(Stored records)
= = = =

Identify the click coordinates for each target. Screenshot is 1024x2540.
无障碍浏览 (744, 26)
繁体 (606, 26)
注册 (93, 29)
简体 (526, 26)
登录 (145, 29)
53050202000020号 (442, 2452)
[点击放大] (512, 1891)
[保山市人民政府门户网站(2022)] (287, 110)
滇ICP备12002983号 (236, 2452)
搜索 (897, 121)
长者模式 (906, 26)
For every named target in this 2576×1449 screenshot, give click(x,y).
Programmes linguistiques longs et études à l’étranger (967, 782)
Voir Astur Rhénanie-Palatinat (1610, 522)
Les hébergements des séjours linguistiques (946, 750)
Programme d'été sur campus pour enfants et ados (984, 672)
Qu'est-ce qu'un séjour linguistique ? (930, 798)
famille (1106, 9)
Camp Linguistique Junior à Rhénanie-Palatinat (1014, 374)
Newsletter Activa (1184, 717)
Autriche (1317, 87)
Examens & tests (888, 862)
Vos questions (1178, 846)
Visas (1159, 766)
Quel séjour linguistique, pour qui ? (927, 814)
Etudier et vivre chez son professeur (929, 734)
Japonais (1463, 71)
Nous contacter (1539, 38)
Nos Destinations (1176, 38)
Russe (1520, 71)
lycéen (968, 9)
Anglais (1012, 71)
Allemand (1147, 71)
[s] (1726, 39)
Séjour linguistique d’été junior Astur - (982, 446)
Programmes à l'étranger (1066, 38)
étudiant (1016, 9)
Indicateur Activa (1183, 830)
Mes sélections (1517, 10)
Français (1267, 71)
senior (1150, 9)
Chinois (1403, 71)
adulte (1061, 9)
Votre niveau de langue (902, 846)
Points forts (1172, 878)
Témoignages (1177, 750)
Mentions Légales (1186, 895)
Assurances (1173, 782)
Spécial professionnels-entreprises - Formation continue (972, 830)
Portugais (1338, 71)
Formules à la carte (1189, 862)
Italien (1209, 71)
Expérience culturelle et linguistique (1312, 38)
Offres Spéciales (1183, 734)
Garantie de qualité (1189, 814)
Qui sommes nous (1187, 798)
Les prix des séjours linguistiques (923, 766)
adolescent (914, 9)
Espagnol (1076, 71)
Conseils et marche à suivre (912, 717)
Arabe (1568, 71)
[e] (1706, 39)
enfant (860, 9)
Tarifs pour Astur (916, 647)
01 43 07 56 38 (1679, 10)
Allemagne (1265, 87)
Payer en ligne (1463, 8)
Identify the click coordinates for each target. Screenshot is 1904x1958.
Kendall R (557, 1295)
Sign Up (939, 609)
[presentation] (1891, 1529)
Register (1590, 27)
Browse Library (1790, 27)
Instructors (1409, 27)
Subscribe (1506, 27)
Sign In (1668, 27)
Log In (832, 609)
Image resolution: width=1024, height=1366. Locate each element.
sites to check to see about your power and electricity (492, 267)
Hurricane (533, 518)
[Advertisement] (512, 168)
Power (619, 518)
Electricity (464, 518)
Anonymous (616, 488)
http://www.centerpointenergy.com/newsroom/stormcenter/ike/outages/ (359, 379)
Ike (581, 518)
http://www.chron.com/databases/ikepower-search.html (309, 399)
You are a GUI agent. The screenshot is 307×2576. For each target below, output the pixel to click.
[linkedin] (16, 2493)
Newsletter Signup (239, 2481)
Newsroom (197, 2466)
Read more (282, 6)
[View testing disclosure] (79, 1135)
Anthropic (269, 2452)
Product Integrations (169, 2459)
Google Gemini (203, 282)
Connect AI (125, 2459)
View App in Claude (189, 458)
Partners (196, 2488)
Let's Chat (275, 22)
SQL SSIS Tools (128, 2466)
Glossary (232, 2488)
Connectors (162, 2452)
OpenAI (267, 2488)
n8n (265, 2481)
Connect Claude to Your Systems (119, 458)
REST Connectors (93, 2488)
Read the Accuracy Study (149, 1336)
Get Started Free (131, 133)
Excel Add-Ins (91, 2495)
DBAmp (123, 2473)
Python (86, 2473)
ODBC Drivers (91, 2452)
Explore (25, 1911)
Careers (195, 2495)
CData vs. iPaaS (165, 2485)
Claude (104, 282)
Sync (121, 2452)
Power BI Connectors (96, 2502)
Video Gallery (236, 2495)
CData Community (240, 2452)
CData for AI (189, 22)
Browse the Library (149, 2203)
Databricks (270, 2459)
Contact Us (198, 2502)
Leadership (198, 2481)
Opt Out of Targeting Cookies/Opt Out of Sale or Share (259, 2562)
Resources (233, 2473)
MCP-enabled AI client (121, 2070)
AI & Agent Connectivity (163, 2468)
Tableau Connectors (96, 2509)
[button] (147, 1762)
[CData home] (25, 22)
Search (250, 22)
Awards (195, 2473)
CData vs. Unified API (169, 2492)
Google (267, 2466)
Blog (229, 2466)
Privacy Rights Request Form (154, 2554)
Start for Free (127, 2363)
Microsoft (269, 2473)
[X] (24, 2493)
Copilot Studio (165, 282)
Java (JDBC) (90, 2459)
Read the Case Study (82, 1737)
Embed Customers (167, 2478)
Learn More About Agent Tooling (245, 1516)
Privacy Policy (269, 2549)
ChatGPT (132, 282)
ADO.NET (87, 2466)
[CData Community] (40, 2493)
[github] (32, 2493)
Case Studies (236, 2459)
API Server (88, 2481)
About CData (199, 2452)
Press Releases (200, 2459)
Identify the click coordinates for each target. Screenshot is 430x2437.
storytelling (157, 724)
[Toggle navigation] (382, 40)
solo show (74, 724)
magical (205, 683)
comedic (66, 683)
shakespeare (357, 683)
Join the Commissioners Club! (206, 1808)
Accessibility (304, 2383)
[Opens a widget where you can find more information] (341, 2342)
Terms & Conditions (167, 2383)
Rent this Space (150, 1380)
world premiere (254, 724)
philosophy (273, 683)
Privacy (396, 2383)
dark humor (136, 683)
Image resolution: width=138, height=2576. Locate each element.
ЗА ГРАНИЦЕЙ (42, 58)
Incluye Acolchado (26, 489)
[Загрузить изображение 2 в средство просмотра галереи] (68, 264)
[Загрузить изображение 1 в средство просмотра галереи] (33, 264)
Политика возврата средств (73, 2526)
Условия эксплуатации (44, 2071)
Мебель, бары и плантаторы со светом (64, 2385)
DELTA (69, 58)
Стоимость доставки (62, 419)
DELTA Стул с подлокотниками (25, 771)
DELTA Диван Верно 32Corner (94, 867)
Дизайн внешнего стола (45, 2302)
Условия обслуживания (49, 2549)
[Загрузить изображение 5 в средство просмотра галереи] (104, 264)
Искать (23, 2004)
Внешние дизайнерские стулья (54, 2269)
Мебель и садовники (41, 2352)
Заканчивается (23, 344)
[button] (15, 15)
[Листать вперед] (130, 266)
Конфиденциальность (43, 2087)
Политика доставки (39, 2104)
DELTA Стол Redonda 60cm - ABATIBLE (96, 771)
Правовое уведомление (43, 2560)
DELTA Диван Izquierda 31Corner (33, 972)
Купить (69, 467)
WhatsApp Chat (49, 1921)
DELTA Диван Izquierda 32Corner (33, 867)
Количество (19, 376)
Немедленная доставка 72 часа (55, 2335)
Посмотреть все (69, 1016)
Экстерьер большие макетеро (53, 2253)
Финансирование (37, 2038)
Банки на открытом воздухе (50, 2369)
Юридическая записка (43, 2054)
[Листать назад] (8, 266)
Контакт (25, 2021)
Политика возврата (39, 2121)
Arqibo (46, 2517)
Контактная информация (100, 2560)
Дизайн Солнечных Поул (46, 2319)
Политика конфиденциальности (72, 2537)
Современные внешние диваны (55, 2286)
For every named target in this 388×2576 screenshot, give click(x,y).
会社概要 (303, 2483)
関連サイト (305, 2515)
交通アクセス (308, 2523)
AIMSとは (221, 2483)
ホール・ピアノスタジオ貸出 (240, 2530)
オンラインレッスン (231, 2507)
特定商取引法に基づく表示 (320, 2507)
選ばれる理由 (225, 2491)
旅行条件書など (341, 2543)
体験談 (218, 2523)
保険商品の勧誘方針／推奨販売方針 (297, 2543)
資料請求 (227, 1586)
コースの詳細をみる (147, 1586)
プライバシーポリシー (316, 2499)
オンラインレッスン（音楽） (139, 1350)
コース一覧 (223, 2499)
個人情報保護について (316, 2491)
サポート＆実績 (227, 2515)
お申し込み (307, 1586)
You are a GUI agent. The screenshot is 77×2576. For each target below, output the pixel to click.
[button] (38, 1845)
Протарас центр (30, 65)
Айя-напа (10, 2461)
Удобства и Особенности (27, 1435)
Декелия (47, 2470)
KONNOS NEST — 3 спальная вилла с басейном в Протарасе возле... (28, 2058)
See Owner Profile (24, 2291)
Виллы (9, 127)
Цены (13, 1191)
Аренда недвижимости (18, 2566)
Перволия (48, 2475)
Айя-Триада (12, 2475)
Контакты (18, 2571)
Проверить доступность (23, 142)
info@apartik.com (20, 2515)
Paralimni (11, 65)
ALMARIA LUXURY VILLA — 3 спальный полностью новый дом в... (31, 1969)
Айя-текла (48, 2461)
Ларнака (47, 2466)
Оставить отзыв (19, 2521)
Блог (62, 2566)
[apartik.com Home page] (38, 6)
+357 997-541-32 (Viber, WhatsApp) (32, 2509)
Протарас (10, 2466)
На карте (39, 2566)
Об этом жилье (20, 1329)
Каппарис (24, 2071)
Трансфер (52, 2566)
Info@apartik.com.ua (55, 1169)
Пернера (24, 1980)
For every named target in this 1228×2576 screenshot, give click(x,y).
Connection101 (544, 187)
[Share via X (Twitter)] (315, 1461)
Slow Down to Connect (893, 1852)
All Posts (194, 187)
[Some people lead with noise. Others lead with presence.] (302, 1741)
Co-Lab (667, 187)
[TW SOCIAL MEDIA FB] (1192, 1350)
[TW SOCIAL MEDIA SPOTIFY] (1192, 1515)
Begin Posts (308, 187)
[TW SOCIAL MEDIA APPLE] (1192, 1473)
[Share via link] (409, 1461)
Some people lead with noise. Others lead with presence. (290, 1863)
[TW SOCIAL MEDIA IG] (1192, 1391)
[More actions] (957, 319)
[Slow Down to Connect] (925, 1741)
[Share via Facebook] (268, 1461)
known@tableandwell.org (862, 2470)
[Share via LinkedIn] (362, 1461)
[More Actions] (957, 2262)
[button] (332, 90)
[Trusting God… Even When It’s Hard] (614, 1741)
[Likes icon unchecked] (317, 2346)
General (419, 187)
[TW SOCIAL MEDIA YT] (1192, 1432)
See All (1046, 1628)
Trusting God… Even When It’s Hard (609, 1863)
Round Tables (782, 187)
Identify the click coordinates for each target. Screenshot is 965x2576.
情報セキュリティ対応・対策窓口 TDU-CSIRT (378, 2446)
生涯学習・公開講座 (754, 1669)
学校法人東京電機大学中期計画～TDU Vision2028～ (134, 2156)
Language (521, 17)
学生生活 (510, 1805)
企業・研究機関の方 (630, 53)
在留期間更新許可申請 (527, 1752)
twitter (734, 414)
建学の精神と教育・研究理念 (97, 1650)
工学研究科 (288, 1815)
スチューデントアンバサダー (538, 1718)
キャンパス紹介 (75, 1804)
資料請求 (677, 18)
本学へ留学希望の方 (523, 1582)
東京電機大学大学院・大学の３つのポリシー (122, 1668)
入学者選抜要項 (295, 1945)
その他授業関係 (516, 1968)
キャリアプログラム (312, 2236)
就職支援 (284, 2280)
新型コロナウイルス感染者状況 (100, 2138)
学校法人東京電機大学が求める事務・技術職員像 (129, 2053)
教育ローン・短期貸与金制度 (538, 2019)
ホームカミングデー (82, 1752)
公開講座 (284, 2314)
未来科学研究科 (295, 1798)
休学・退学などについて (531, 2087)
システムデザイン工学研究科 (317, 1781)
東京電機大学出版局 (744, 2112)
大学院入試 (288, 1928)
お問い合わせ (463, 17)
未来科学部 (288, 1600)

= = = =

*Task to carry out*. I need each line of the entries that holds the string "Rhénanie" located and copied.

*The answer*.
Voir Astur Rhénanie-Palatinat (1610, 522)
Camp Linguistique Junior à Rhénanie-Palatinat (1014, 374)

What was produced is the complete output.